A United Nations report released on Monday found signs of sexual violence at several locations during the Hamas-led attack on Israel on October 7, and said some hostages in the Gaza Strip were also sexually assaulted and He was sexually assaulted.
From late January to early February, the United Nations deployed a team of experts to Israel and the West Bank led by Pamela Patton, the Secretary-General’s special representative on sexual violence in the conflict.
In their report, the experts said they found “reasonable grounds” to believe that sexual violence led to Hamas’s entry into Israel, including rape and gang rape, occurred in at least three locations: Nova Music Festival site And the area around it, as well as Road 232 and Kibbutz Rim.
“In most of these incidents, the victims were first raped and then killed, and at least two incidents involved the rape of female corpses,” the report said.

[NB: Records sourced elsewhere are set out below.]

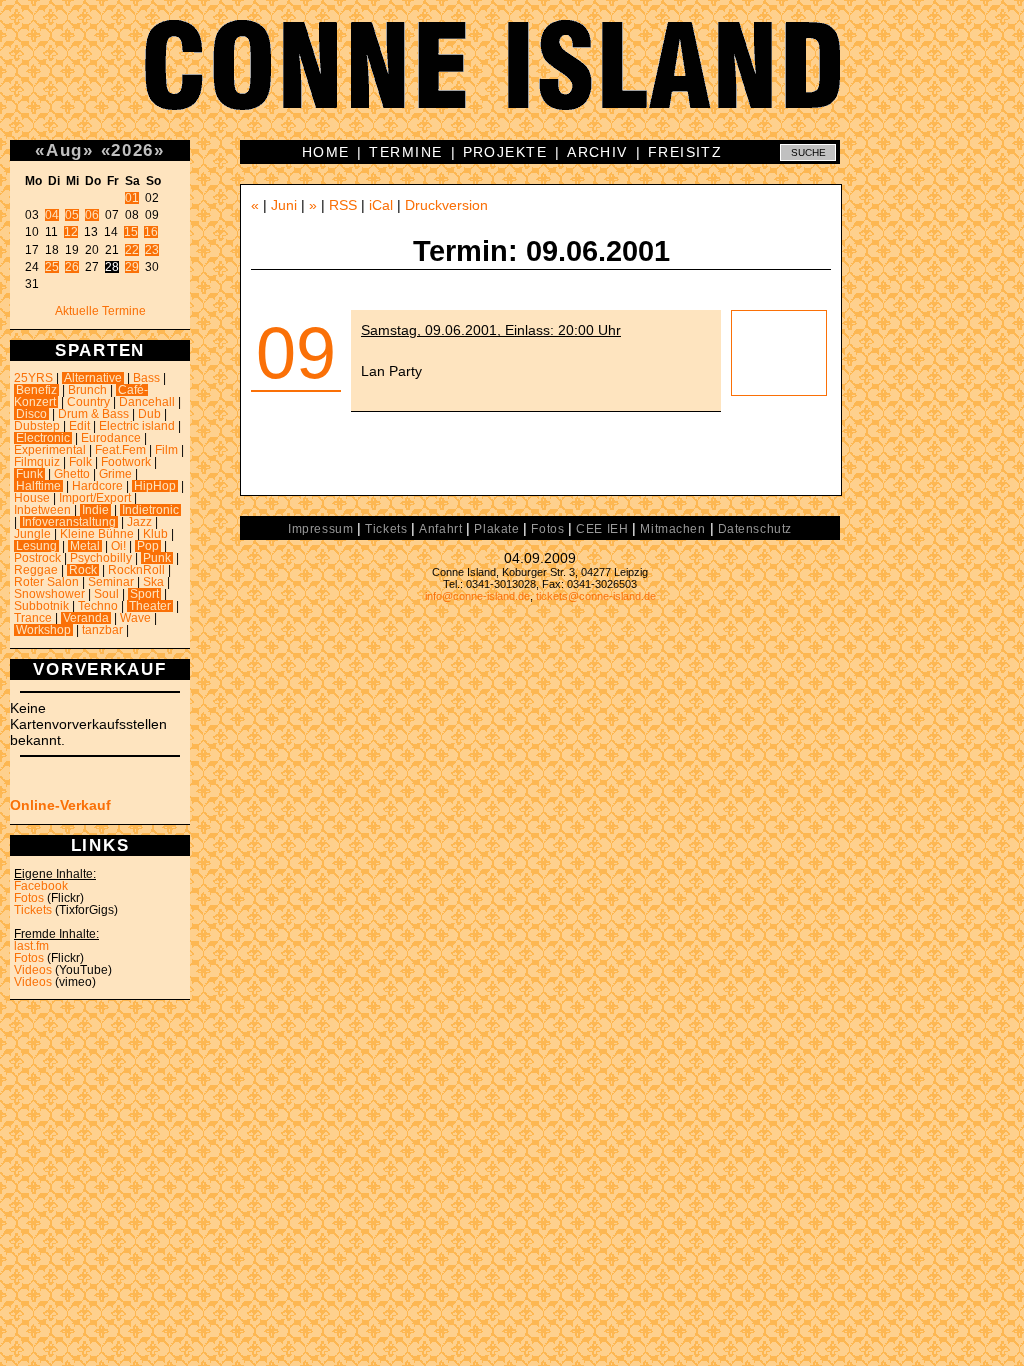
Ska (153, 582)
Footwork (126, 462)
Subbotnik (41, 606)
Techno (98, 606)
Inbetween (42, 510)
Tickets (33, 910)
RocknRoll (136, 570)
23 (152, 250)
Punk (157, 558)
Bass (146, 378)
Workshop (43, 630)
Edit (79, 426)
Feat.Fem (120, 450)
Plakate (496, 529)
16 (151, 232)
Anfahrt (440, 529)
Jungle (32, 534)
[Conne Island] (512, 80)
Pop (148, 546)
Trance (33, 618)
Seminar (111, 582)
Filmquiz (37, 462)
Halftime (38, 486)
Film (166, 450)
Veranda (86, 618)
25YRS (33, 378)
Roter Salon (46, 582)
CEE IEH (602, 529)
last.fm (31, 946)
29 (132, 267)
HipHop (155, 486)
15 (131, 232)
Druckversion (446, 205)
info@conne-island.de (477, 596)
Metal (85, 546)
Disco (31, 414)
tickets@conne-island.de (596, 596)
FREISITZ (685, 152)
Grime (115, 474)
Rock (83, 570)
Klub (155, 534)
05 (72, 215)
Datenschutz (755, 529)
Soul (106, 594)
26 (72, 267)
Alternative (93, 378)
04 (52, 215)
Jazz (139, 522)
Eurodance (111, 438)
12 (71, 232)
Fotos (29, 898)
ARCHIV (597, 152)
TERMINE (405, 152)
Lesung (36, 546)
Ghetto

The UN report, which also cites allegations that Palestinians detained by Israel have been sexually abused, comes three months after the New York Times published an extensive report on sexual abuse during the Hamas offensive. , including several incidents on Route 232. The leaders denied the accusations, and a UN report, noting the array of fighters who took part in the October 7 attack, said its experts had not been able to determine who was responsible for the sexual assaults.

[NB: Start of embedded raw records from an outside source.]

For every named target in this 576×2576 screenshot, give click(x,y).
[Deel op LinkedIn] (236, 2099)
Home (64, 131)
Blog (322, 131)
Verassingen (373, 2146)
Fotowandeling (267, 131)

In their report, UN experts cited instances of sexual violence that had not been widely reported before, including the sexual assault of a woman outside a bomb shelter at the entrance to Kibbutz Reim. The incident was confirmed by witness testimony and digital content, the report said.
Experts said they also found “a pattern of victims, mostly women, completely or partially naked, bound, and shot in multiple places.” Although the evidence was circumstantial, they said, the pattern could indicate some form of sexual violence and abuse.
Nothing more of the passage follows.